Plateforme 10
Quartier des arts

Rencontrons-nous à la gare au Musée du design et d’arts appliqués contemporains (mudac)

Jean-Pierre Vaillancourt

La table de bronze poli et patiné de Studio Job représentant un accident de train (2015): une des stars de cette exposition.

Jean-Pierre Vaillancourt

Avant de sauter dans le train de cette exposition commune, le commissaire de l’exposition Marco Costantini a dû resserrer le sujet de manière drastique. «Si l’on avait dû s’arrêter au monde ferroviaire, ou même aux humains qui le traversent ou le composent, le corpus d’œuvres aurait été gigantesque!»

C’est là que l’idée du roman de gare a germé, «ces livres faciles et distrayants, de ceux qu’on lit rapidement, le temps d’un voyage en train». En passant commande à des auteurs contemporains, le directeur adjoint du mudac était de plain-pied dans son sujet: «La consigne était simplement de placer leur intrigue dans le monde ferroviaire et d’utiliser une sélection d’œuvres et d’objets comme décor, élément de situation ou de dialogue.» Signé Bruno Pellegrino, Aude Seigne et Daniel Vuataz, Terre-des-Fins est ainsi devenue une œuvre à part entière, éditée chez Zoé, qui narre la rencontre entre une commissaire d’exposition et une jeune graffeuse dans une ville minière sur le déclin, uniquement accessible par le rail…

Un roman de gare
Pour traduire ce roman de gare de manière scénographique, Marco Costantini s’est cette fois tourné vers des étudiants du département Architecture d’intérieur de la HEAD, qui ont planché durant un semestre sur un scénario pouvant s’adapter aux espaces du nouveau musée.

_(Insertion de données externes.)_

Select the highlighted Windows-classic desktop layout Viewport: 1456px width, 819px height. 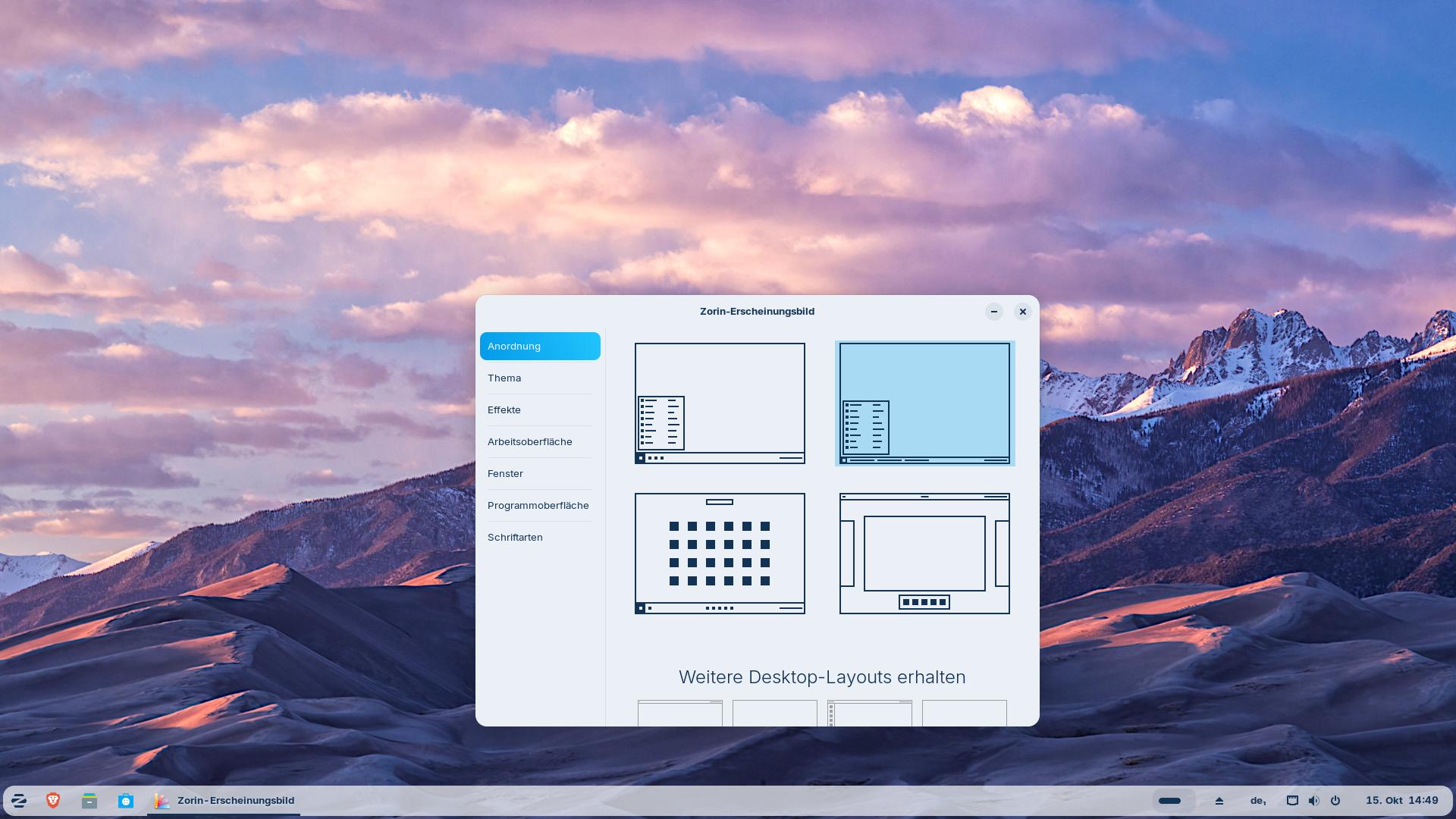[924, 403]
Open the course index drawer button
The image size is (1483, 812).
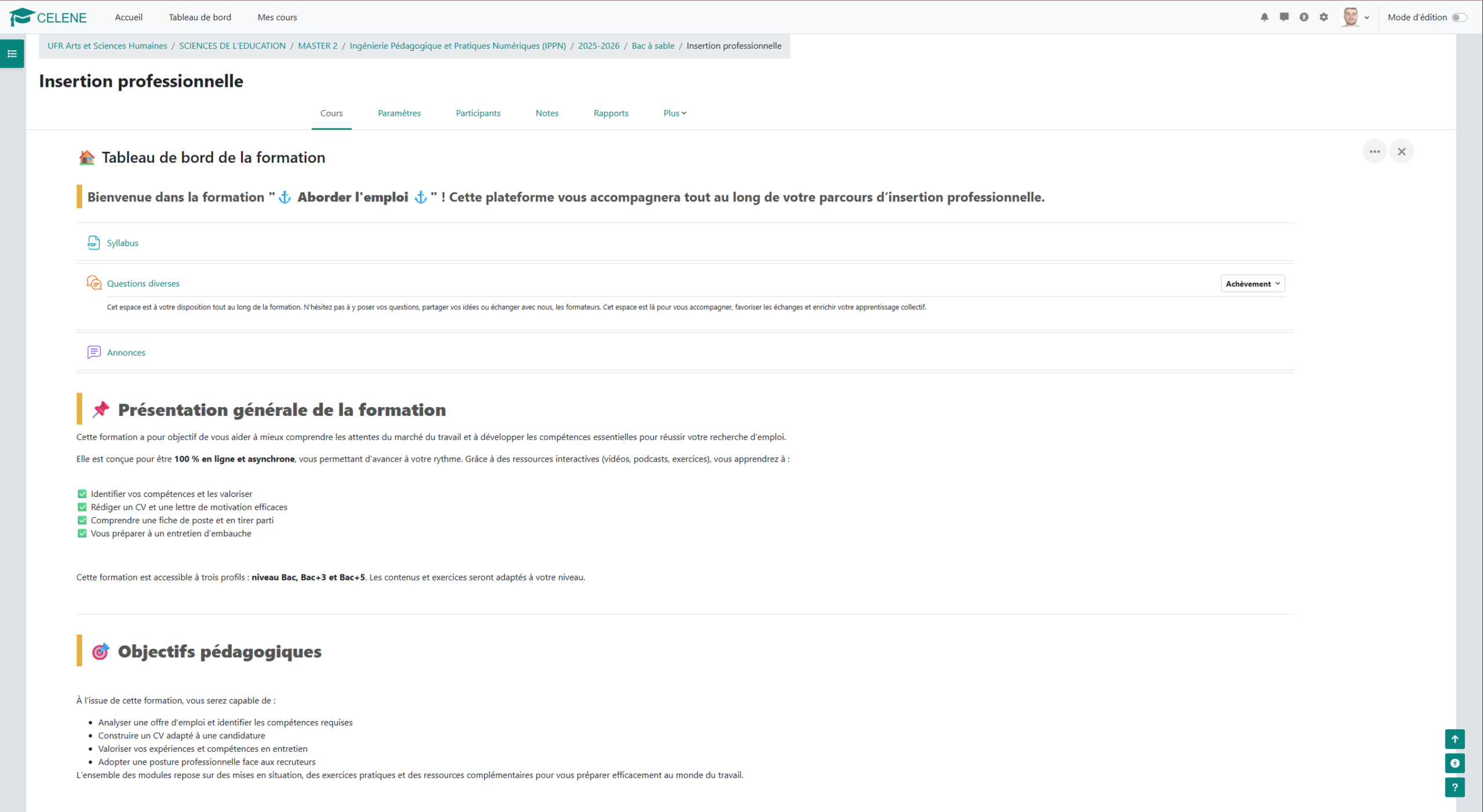click(x=12, y=54)
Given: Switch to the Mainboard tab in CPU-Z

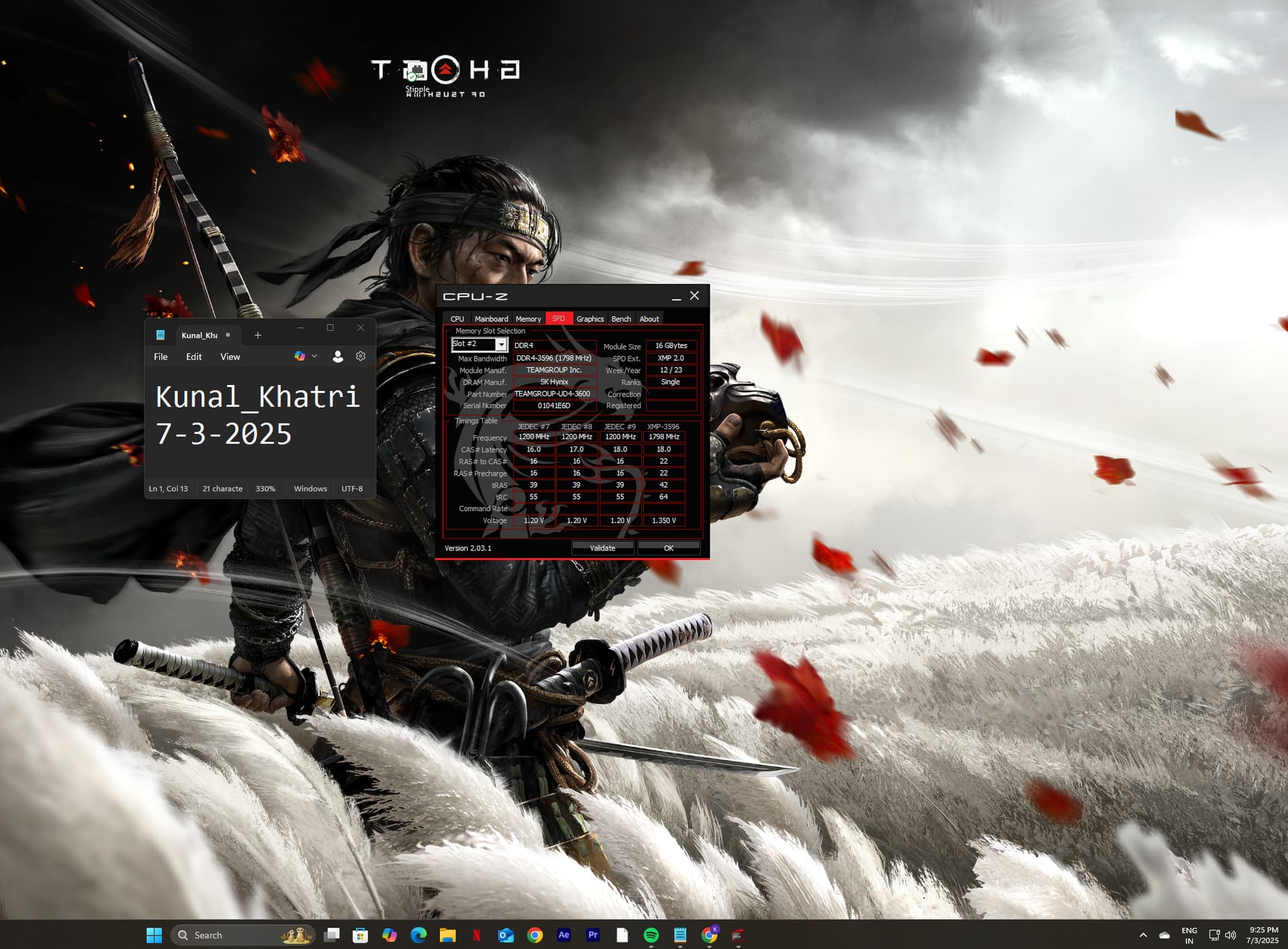Looking at the screenshot, I should point(491,319).
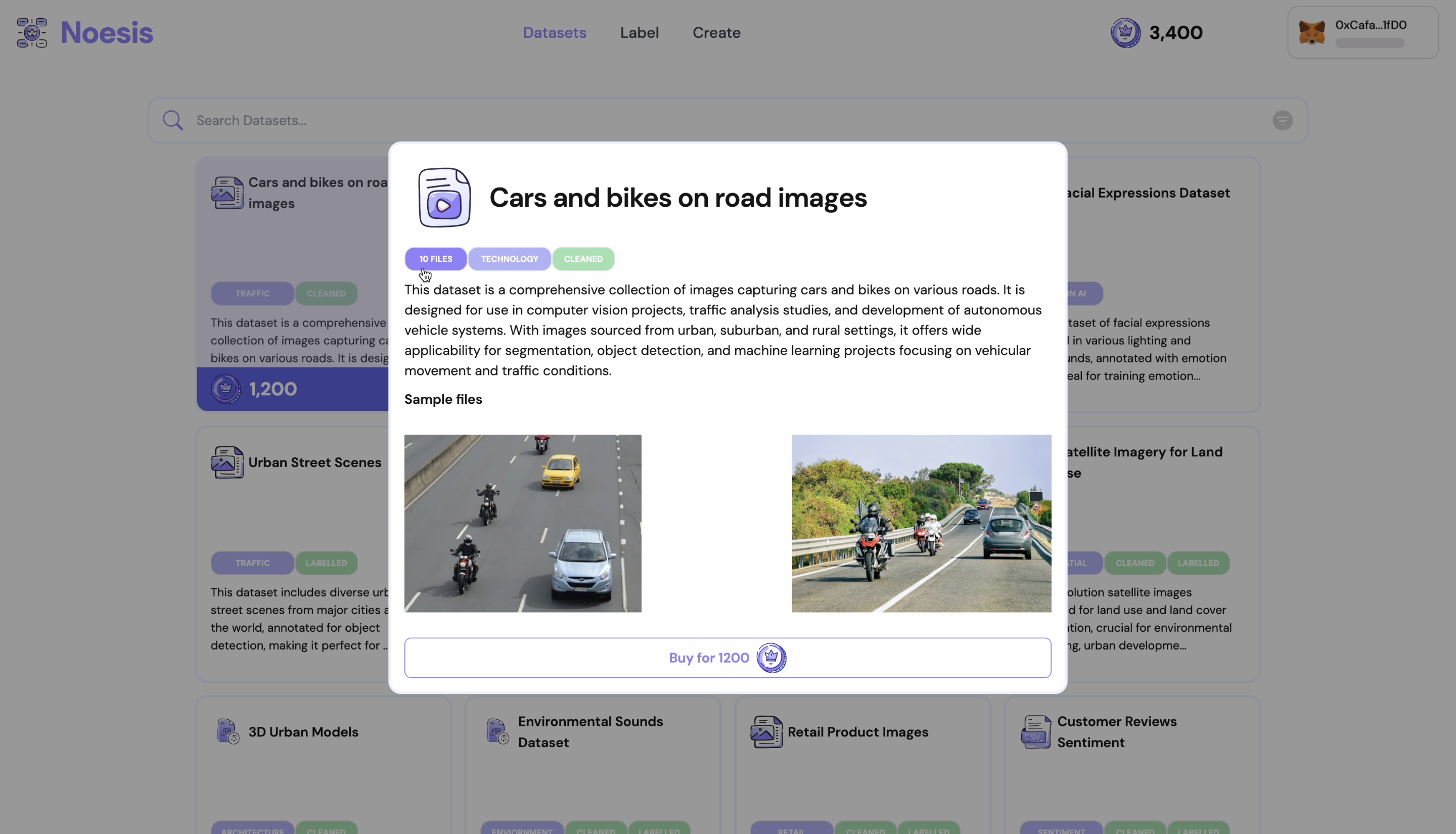
Task: Go to the Create tab
Action: [x=716, y=33]
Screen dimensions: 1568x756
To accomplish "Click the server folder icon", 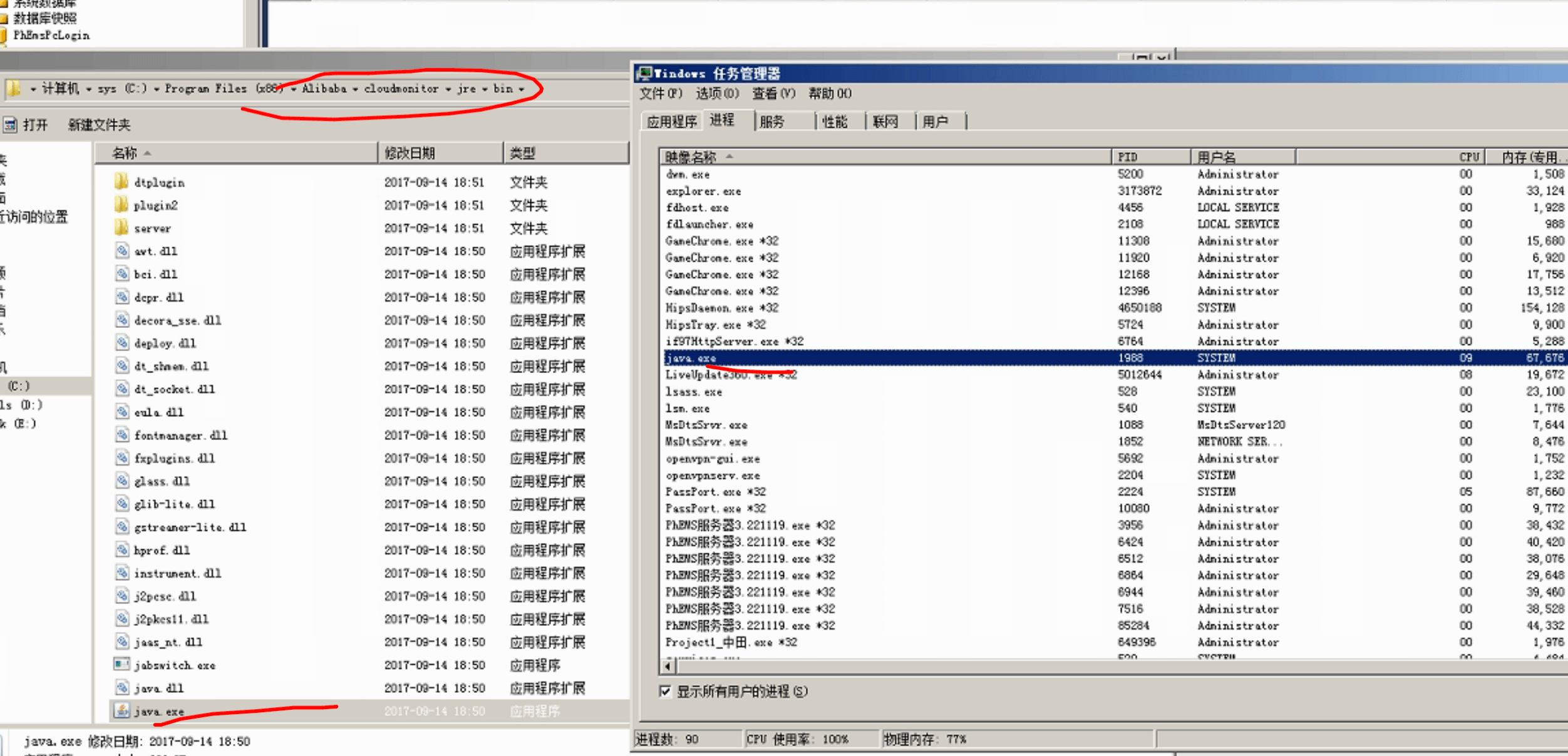I will pyautogui.click(x=121, y=228).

«Une gageure», comme le souligne Chantal Prod’Hom, la directrice du mudac qui prendra sa retraite l’automne prochain, puisque le musée est passé d’une maison de maître du XVIIe siècle labyrinthique à un plateau ouvert de 1500 m2 où des parois mobiles peuvent reconfigurer l’espace à tout moment, selon les besoins: «un véritable nouveau terrain de jeu».

Le choix s’est finalement porté sur un décor en brique rouge inspirée des villes industrielles d’Europe de l’Est. «Une des références est clairement Dogville, le film de Lars von Trier, dont le décor simule une ville en deux dimensions, comme un plateau de jeu justement» explique Marco Costantini. «Même la fenêtre qui donne sur les rails est intégrée!» s’enthousiasme Chantal Prod’Hom qui salue un laboratoire scénographique inédit.

Une expo dont on est le héros
Au visiteur de s’immerger ainsi dans cette ville nouvelle en déambulant en toute liberté dans le décor (de cinéma) du roman rythmé par une centaine d’œuvres «de tous niveaux». Une des stars? Au milieu d’œuvres de Christian Boltanski, Salvador Dali, Sophie Calle ou encore Marina Abramovic, c’est résolument la table de Studio Job représentant un accident de train. «Toute l’expo part sur l’idée de rencontre; le choc brutal en est une» soutient Marco Costantini. Si certains artefacts proviennent des archives CFF, la variété des médiums et de leurs provenances donne ici le tournis: objets de design, installations, photos, bande dessinée, publicités – des affiches «collector» de la Cinémathèque suisse ou de Vuitton ont même été réimprimées pour pouvoir être collés aux murs –, une dizaine de clips vidéo, de Mylène Farmer à Björk – «un vrai parcours du combattant du côté des droits d’auteur» – mais aussi des jeux de plateau valorisant graphiquement le terrain ferroviaire, dénichés au Musée du Jeu de La Tour-de-Peilz… Et même un véritable wagon tagué par une graffeuse romande. «Une balade sensorielle et émotionnelle, avec un côté arts décoratifs totalement assumé, et dont la transversalité – l’essence même de Plateforme 10 – est véritablement au cœur.» Une expo dont vous serez inévitablement les héroïnes et les héros.